It is wonderful to be back home after a week travelling in NZ for the festival of Molly ( My daughters 13th birthday). I must be truthful and share that it wasn’t restful, wrangling a husband (he was easy), two children and two grandparents were a challenge, sometimes they were all talking to me at once LOL.
One of the highlights was the tour of Weta Studios – a behind the scenes look at the amazing gadgets, weapons, creatures and special effects they make for the movie industry. We are big fans of LOTHR, and so this was wonderful to get the goss from the movie. We visited Rivendell ( home of the elves or at least where the scenes were shot) and also the place in the forest where Frodo, Sam, Pippin & Merry hid from the Ringwraiths on the way to Bree in the first movie, the fellowship of the ring
The main thing that I realised is just HOW much of what is real in the movies is a mirage or added later. Everything, in reality, is so much smaller or illusory. It got me thinking about how we do this in our businesses, in our lives.

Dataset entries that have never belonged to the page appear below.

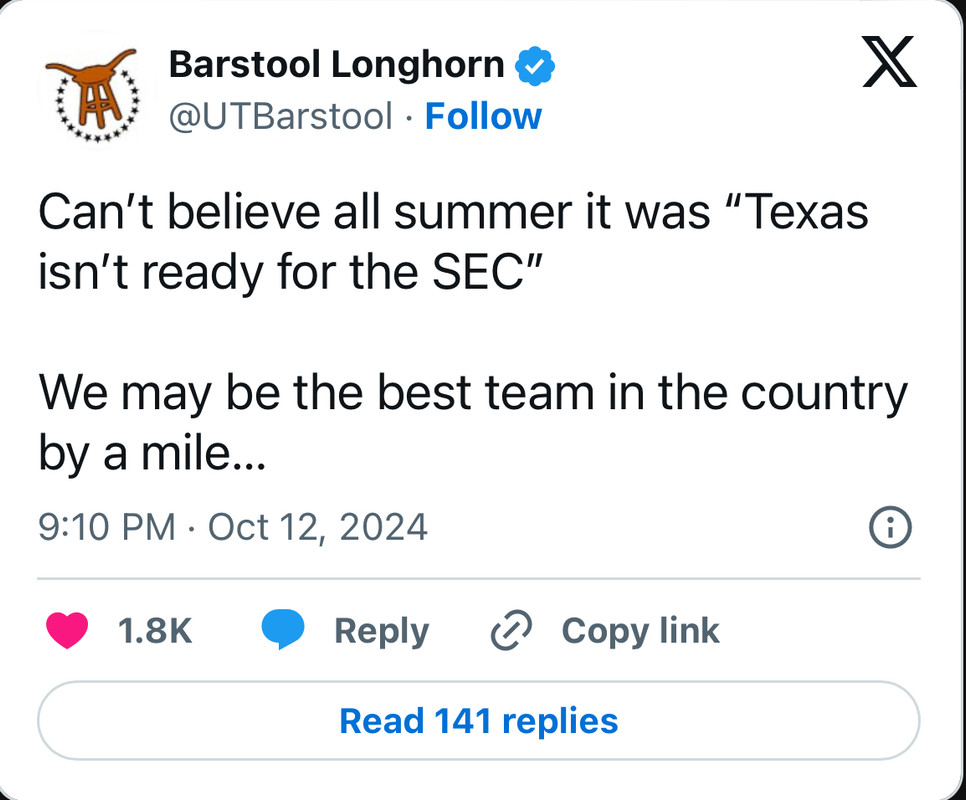The width and height of the screenshot is (966, 800).
Task: Click the Oct 12, 2024 date
Action: click(x=317, y=526)
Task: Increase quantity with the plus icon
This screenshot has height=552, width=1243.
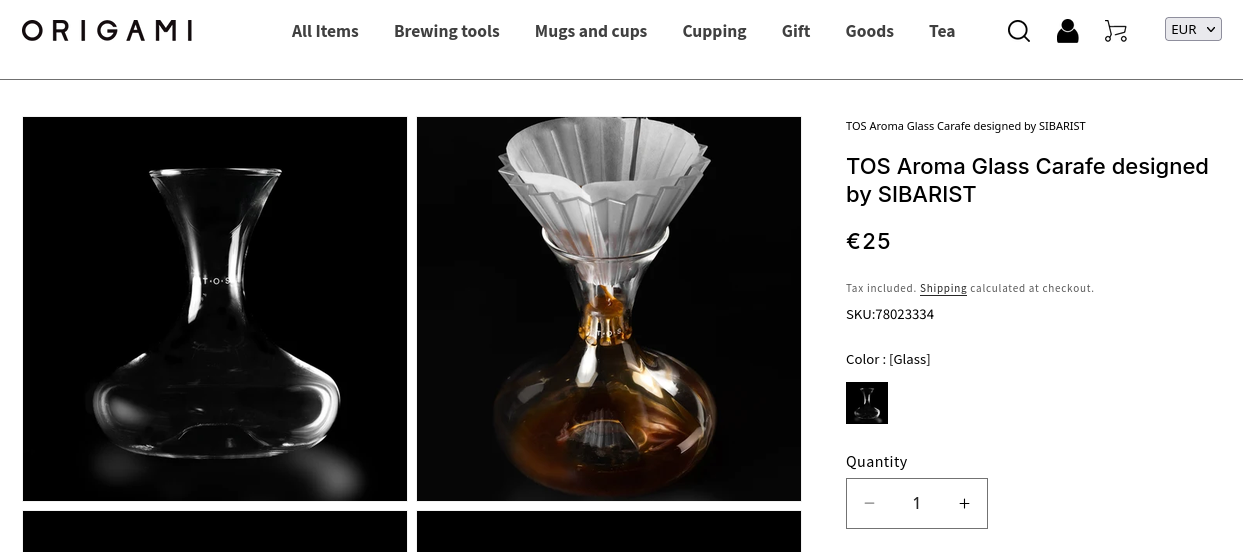Action: [x=964, y=503]
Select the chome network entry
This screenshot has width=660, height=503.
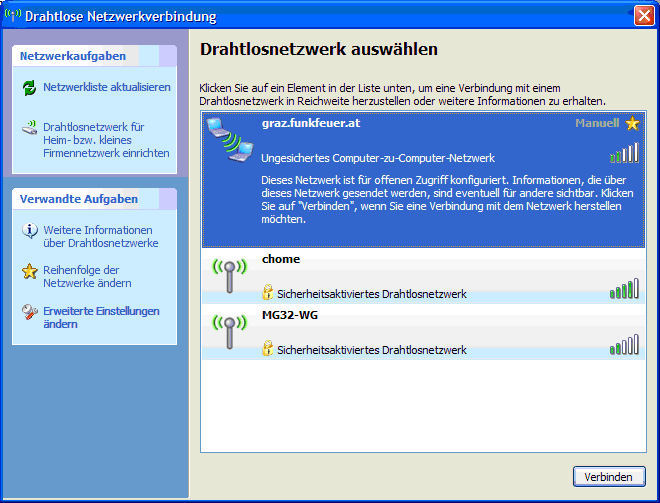tap(281, 260)
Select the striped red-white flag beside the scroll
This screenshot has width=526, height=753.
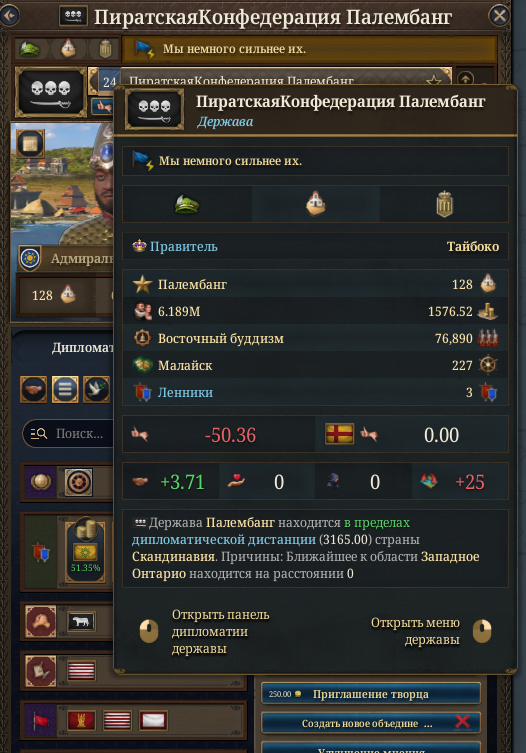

Let’s take business for example. The amount of work that you’re putting in. The hours of thinking time, the struggle, the doubt, the joy and even sometimes the despair. We don’t share all that is going on for us in our business, and rather we work to creating an illusion that everything is great when sometimes it isn’t.

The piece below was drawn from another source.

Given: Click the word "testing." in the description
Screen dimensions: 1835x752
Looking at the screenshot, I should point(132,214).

I was wondering about this. I say we because this includes me too. We edit and put through a filter what we will and won’t share. I think we do it even more now with social media. I’m split with this. One one hand I think this is fine because you want to only share with people who can support you, where trust has developed, and you know that what you are sharing will be treated with respect and in the right context. On the other hand, I’ve experienced on so many occasions, people who are willing to share and be vulnerable and where that takes them. When they open up in a safe environment amongst colleagues and sometimes even strangers, I have witnessed the most amazing gifts of support, suggestion, and ultimately offers of help and assistance. I have not yet met someone who has chosen vulnerability say to me that they regret sharing.
My challenge for this week is to share my vulnerability. As a mum and business owner, I’m struggling. I can see many more ways that I need to be there for my ASD child and help her get through High School. I have a broad vision for my business and community and while it energises me most of the time, its also keeping me awake at night right now. How am I going to do this all?
When Weta studios first started, it was a backyard shed, who knew the scale they would reach. One thing I took away was that there was the same level of anxiety, fear and risk that we are all facing each day. They shared with each other, found solutions and kept going. I’m going to do my best to keep sharing, keep communicating what is real and keep the illusion in balance.
One foot in front of the other peeps.